*Work required:*
Would you please write out every record exactly?

*Materials provided:*
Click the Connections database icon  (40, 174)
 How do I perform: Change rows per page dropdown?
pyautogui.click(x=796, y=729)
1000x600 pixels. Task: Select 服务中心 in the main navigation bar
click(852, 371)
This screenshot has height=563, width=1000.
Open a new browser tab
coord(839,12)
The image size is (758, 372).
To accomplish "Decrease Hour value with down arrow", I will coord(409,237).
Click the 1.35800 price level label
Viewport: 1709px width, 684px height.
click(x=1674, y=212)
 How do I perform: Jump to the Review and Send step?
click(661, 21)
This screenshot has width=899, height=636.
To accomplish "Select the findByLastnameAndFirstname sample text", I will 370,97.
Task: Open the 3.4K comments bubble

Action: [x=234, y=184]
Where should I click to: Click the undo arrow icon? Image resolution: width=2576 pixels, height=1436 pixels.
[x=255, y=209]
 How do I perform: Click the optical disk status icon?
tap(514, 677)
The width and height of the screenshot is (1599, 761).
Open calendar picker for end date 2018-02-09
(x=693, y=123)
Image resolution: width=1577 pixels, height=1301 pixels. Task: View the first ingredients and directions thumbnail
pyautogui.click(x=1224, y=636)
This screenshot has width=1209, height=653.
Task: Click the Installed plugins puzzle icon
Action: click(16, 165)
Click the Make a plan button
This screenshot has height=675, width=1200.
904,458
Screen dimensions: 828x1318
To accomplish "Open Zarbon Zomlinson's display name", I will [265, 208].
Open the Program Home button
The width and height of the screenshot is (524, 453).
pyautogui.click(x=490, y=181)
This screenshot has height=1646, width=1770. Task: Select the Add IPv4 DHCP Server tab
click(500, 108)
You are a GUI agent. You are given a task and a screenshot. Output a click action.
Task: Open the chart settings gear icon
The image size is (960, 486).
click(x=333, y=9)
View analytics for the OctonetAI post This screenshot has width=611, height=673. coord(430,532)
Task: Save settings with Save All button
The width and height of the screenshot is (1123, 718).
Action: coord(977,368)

*Written reply:*
Click the Connections database icon  (40, 174)
 How do I perform: Change rows per page dropdown?
pyautogui.click(x=796, y=729)
1000x600 pixels. Task: Select 服务中心 in the main navigation bar
click(852, 371)
This screenshot has height=563, width=1000.
Open a new browser tab
coord(839,12)
The image size is (758, 372).
To accomplish "Decrease Hour value with down arrow", I will coord(409,237).
Click the 1.35800 price level label
Viewport: 1709px width, 684px height.
click(x=1674, y=212)
 How do I perform: Jump to the Review and Send step?
click(661, 21)
This screenshot has width=899, height=636.
To accomplish "Select the findByLastnameAndFirstname sample text", I will 370,97.
Task: Open the 3.4K comments bubble

Action: [x=234, y=184]
Where should I click to: Click the undo arrow icon? Image resolution: width=2576 pixels, height=1436 pixels.
[x=255, y=209]
 How do I perform: Click the optical disk status icon?
tap(514, 677)
The width and height of the screenshot is (1599, 761).
Open calendar picker for end date 2018-02-09
(x=693, y=123)
Image resolution: width=1577 pixels, height=1301 pixels. Task: View the first ingredients and directions thumbnail
pyautogui.click(x=1224, y=636)
This screenshot has width=1209, height=653.
Task: Click the Installed plugins puzzle icon
Action: click(16, 165)
Click the Make a plan button
This screenshot has height=675, width=1200.
904,458
Screen dimensions: 828x1318
To accomplish "Open Zarbon Zomlinson's display name", I will [265, 208].
Open the Program Home button
The width and height of the screenshot is (524, 453).
pyautogui.click(x=490, y=181)
This screenshot has height=1646, width=1770. Task: Select the Add IPv4 DHCP Server tab
click(500, 108)
You are a GUI agent. You are given a task and a screenshot. Output a click action.
Task: Open the chart settings gear icon
The image size is (960, 486).
click(x=333, y=9)
View analytics for the OctonetAI post This screenshot has width=611, height=673. coord(430,532)
Task: Save settings with Save All button
The width and height of the screenshot is (1123, 718).
Action: coord(977,368)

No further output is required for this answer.